Exercise instructions ::
1. Please answer these from the Mizo translation passage:
(a) How many sentences of parallel corpus were the SMT and NMT systems used on?
(b) Who carried out the human evaluation of the translations?
(c) Which system is expected to outperform the other in quality?
2. Reproduce the Mizo translation passage from "The second goal" up to and including "a certain domain.".

Source passage ::

It is challenging to develop Statistical Machine Translation (SMT) and Neural Machine Translation (NMT) models for Mizo because Mizo training data are scarce and aren’t available. These models require a huge amount of parallel data between languages to create effective machine translation systems. Moreover, parallel corpus is often confined to a certain domains, which results in lower performance when using machine translation models to translate content outside of the trained domain [17].

SMT and NMT systems were used on total 58,650 sentences of parallel corpus. Table 2. gives the details of the parallel dataset. To validate the observed results for the entire corpus, the automatic evaluation metric BLEU is used [18] and for manual evaluation fluency and adequacy were calculated on the test sentence corpus.

This paper compares the SMT and NMT models for under-resources language pair. Our objective is to gain insights into the ability of en–mz models to translate accurately, and we aim to achieve this by conducting both manual and automatic evaluations of the translations. We used the Automatic Metric i.e., BLEU score, for comparing and analyses the effectiveness of the models, as well as a human evaluation of 100 random sentences. The human evaluation is conducted by two native Mizo speakers who assess the translations provided by all the models under consideration in greater detail.

1.1 Research objective

The Objective of this research is to evaluate and contrast the results generated by a PB-SMT system and an NMT system. The evaluation will be based on linguistic considerations and will be performed using automated metrics for measuring translation quality. In addition, we will separate the two MT systems into their SMT and NMT variants. The goal is divided into two sub-goals.

The first objective compares the BLEU metric was used to evaluate the accuracy of Statistical Machine Translations and Neural machine translations for certain English to Mizo texts.

The second goal resembles the first one, but it focuses on assessing the human aspect. Specifically, we assess and contrast the effectiveness of Statistical and Neural Machine Translation in converting particular English texts to Mizo.

We expect the Machine Translation system based on Phrase-Based Statistics to outperform the Neural Machine Translation system in terms of quality (accuracy), despite of whether it has been trained using parallel corpus from a certain domain.

Data block ::
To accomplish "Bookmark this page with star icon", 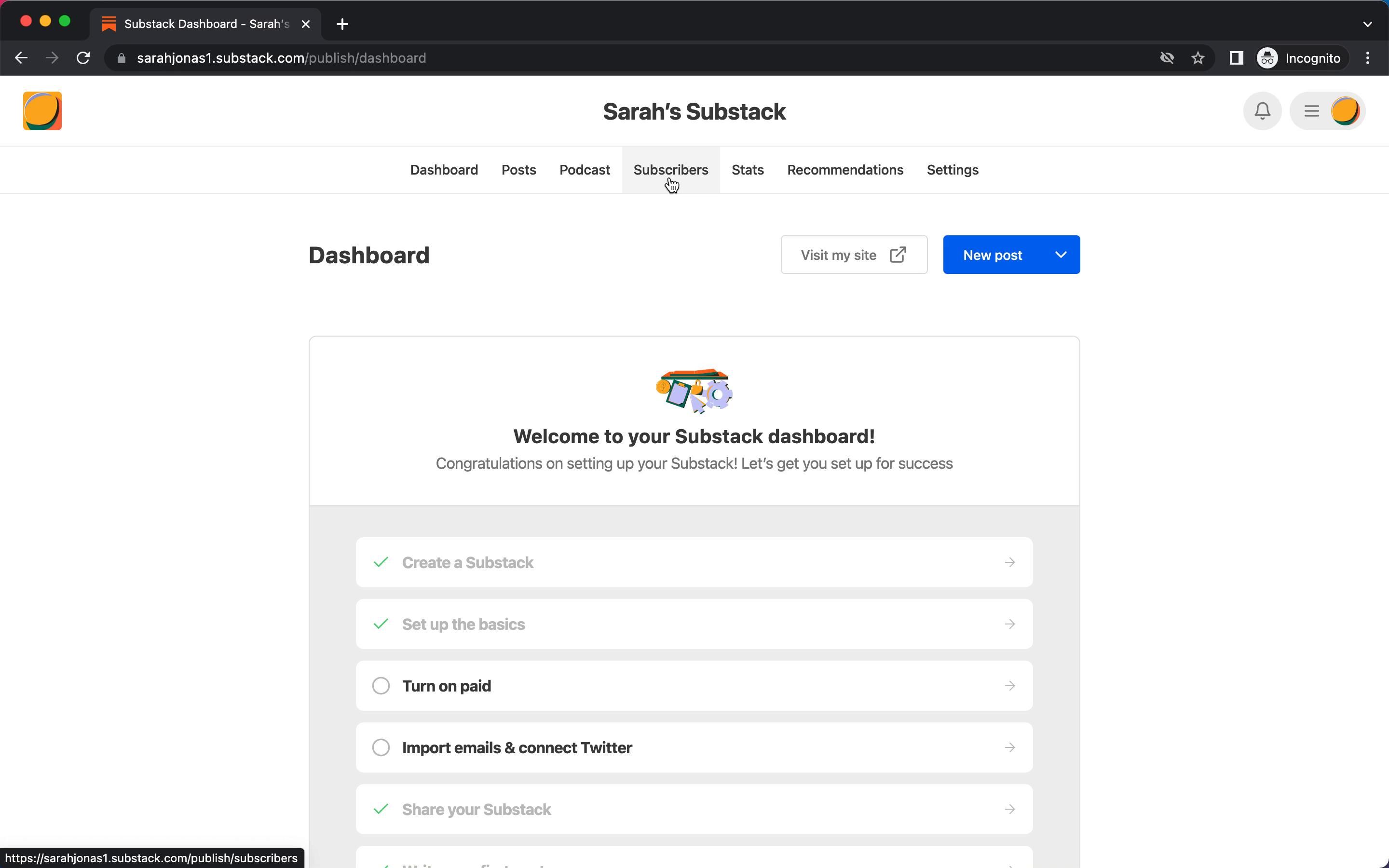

Answers to the exercises ::
1.
(a) 58,650 sentences
(b) Two native Mizo speakers
(c) The Machine Translation system based on Phrase-Based Statistics is expected to outperform the Neural Machine Translation system.

2.
The second goal resembles the first one, but it focuses on assessing the human aspect. Specifically, we assess and contrast the effectiveness of Statistical and Neural Machine Translation in converting particular English texts to Mizo.

We expect the Machine Translation system based on Phrase-Based Statistics to outperform the Neural Machine Translation system in terms of quality (accuracy), despite of whether it has been trained using parallel corpus from a certain domain.